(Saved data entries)
--*--
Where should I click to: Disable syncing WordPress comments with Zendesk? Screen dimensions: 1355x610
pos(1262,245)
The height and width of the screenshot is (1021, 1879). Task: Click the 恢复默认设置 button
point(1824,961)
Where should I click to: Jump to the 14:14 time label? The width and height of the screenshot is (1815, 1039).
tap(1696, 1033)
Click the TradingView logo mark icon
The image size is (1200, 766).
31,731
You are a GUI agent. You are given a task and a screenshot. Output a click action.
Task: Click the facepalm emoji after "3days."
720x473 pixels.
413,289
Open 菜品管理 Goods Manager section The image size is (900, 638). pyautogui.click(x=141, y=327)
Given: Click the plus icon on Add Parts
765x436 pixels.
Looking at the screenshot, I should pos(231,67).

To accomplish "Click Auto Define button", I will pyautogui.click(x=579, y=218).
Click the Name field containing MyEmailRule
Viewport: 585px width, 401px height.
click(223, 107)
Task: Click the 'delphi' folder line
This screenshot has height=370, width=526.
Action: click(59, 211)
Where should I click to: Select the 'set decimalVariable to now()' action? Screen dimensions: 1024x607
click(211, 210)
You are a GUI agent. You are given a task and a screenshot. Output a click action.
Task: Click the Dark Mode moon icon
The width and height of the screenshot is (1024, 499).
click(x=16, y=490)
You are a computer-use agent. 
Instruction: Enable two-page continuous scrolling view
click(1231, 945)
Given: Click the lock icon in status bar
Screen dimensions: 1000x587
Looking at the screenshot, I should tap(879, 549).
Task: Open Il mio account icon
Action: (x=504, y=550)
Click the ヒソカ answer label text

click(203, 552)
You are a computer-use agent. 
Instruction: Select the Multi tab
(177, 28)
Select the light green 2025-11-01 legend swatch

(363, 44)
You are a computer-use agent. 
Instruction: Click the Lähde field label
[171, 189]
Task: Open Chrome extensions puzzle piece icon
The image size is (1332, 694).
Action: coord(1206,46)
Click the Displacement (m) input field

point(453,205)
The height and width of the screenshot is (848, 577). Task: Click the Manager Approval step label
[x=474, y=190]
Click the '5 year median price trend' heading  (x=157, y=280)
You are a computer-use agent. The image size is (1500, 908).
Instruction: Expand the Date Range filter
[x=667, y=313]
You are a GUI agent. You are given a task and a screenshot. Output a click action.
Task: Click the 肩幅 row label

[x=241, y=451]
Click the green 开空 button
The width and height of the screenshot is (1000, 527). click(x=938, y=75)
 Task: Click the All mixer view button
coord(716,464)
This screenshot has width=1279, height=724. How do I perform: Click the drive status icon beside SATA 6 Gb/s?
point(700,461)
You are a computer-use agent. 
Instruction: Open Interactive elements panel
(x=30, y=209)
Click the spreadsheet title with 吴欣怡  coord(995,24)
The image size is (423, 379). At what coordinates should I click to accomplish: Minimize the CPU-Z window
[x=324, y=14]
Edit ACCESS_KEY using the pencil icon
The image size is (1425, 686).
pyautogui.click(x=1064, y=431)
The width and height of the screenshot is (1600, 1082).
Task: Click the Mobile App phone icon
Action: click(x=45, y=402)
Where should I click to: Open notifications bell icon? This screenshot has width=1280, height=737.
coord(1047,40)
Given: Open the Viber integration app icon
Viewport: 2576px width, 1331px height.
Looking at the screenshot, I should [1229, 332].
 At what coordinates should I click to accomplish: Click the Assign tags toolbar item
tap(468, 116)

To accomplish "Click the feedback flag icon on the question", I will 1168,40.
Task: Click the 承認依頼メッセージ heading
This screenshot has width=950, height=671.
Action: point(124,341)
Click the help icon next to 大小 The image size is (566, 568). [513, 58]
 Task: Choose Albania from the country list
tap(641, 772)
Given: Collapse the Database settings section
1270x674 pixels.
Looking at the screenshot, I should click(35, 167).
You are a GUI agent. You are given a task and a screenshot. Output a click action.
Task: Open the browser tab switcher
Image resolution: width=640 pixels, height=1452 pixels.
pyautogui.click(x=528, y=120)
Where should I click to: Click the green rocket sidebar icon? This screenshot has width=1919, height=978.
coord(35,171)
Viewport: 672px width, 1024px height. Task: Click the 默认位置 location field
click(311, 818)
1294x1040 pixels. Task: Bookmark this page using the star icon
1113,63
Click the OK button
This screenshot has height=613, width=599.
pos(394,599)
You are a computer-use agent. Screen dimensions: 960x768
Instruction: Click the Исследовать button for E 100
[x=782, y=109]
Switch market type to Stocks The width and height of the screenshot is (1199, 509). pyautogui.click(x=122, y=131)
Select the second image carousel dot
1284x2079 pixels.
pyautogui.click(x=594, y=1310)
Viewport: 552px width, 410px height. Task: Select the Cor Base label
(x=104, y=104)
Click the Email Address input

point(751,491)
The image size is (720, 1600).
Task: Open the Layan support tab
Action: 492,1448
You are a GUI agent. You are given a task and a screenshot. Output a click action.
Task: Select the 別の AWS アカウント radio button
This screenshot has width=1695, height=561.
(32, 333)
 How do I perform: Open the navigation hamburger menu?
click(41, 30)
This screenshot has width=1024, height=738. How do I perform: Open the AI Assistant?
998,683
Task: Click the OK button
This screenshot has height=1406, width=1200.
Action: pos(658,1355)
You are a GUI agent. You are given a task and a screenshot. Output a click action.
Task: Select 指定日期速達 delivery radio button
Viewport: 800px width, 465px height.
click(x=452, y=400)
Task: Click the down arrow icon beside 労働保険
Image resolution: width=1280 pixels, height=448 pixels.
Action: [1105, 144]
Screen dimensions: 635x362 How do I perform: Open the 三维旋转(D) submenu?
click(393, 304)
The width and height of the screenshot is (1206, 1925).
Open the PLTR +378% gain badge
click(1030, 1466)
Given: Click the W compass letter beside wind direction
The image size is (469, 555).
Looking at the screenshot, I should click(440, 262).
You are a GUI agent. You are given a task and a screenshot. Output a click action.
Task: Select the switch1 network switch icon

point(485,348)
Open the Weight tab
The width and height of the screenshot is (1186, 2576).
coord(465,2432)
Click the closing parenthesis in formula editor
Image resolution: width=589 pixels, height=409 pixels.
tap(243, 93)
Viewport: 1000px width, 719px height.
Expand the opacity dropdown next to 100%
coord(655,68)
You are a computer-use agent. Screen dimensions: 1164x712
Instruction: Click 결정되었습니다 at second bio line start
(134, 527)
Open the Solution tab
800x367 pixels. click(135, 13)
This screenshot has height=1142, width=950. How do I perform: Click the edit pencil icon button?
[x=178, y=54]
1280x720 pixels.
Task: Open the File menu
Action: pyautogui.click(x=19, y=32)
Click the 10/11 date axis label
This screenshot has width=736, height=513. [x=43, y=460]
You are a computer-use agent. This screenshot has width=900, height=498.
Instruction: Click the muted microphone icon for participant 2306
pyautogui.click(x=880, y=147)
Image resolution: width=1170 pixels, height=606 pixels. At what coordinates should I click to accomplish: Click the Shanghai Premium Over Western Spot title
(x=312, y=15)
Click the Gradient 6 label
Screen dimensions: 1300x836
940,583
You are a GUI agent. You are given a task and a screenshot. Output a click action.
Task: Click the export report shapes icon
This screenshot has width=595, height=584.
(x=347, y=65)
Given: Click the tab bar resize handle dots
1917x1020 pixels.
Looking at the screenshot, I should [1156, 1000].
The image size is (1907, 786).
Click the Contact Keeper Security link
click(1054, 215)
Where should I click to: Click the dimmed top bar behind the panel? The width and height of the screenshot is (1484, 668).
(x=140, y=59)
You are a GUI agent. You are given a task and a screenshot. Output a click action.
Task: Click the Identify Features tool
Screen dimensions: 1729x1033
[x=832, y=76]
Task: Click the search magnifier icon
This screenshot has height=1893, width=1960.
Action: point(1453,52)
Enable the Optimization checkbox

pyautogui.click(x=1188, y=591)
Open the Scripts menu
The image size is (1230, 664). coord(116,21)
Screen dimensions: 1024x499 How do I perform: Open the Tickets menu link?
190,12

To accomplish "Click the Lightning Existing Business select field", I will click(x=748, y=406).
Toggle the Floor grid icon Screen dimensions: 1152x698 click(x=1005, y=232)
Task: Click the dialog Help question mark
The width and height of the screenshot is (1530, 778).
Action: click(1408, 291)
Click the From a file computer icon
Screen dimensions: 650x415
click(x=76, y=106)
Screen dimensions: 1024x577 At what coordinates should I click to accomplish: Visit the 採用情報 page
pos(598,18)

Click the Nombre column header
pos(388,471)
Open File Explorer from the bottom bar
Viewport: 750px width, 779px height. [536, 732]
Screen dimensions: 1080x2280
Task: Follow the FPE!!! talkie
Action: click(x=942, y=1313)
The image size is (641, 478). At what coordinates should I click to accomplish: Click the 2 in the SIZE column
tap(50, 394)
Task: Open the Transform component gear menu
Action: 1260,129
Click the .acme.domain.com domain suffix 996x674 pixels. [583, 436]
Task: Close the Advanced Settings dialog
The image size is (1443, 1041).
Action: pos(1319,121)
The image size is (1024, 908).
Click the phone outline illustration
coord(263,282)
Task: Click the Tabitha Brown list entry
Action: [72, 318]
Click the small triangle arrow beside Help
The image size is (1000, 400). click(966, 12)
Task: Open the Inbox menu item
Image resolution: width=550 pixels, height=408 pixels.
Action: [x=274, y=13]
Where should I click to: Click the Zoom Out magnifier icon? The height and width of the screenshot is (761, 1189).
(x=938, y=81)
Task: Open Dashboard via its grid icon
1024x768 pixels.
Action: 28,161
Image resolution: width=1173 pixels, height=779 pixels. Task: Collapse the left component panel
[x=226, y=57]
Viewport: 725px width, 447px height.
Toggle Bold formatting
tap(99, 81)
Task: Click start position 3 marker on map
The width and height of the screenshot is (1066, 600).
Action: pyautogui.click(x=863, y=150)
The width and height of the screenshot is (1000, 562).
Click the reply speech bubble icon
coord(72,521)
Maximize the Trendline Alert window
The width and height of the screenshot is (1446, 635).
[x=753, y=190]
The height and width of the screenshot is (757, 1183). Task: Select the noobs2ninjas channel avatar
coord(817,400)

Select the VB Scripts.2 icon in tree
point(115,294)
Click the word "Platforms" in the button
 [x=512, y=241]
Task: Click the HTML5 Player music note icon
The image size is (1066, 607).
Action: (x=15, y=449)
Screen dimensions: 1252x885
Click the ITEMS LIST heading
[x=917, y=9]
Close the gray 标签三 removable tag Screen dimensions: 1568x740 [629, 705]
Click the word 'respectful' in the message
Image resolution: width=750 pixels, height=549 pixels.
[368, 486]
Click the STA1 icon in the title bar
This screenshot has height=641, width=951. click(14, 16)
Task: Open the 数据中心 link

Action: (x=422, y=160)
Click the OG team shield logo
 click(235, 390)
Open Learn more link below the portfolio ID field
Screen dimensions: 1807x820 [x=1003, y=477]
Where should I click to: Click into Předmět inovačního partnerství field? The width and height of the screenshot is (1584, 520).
--*--
### TASK PROMPT
Determine how many lines in the data include the word "section". Answer with that number alone.

### WRITTEN RESPONSE
2